ABOUT THIS TASK:
Take the entries that follow and return exactly the lines from the one holding "The image size is (1440, 846)." through the one holding "Task: Tap the DAMUSDT token logo icon", both included. Nothing else is needed.

(Stored items)
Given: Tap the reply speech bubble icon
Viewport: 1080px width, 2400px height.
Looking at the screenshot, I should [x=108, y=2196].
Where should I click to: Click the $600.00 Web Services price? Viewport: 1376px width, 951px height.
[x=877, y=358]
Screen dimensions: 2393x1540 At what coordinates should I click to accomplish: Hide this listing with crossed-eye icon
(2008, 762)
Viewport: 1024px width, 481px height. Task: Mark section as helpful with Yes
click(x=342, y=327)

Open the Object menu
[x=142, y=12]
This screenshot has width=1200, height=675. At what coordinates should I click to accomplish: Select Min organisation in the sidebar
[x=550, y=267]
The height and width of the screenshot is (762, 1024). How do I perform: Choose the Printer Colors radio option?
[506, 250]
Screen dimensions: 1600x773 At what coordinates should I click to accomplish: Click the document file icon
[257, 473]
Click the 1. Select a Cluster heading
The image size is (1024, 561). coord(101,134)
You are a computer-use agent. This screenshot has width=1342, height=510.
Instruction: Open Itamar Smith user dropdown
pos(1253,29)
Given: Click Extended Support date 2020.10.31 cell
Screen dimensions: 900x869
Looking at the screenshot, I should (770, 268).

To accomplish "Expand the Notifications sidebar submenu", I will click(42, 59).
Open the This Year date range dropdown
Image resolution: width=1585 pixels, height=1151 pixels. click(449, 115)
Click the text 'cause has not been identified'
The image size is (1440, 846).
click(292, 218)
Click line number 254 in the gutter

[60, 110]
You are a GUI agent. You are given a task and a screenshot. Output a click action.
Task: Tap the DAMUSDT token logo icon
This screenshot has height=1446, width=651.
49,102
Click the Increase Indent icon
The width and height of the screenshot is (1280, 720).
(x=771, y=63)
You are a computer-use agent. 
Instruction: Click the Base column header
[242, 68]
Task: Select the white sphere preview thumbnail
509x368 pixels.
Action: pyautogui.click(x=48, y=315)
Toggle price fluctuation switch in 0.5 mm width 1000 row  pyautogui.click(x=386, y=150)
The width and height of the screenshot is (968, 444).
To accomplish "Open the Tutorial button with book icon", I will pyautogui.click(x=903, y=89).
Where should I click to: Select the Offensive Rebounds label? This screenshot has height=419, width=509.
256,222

RESULT OF THE TASK:
The image size is (1440, 846).
click(292, 218)
Click line number 254 in the gutter

[60, 110]
You are a GUI agent. You are given a task and a screenshot. Output a click action.
Task: Tap the DAMUSDT token logo icon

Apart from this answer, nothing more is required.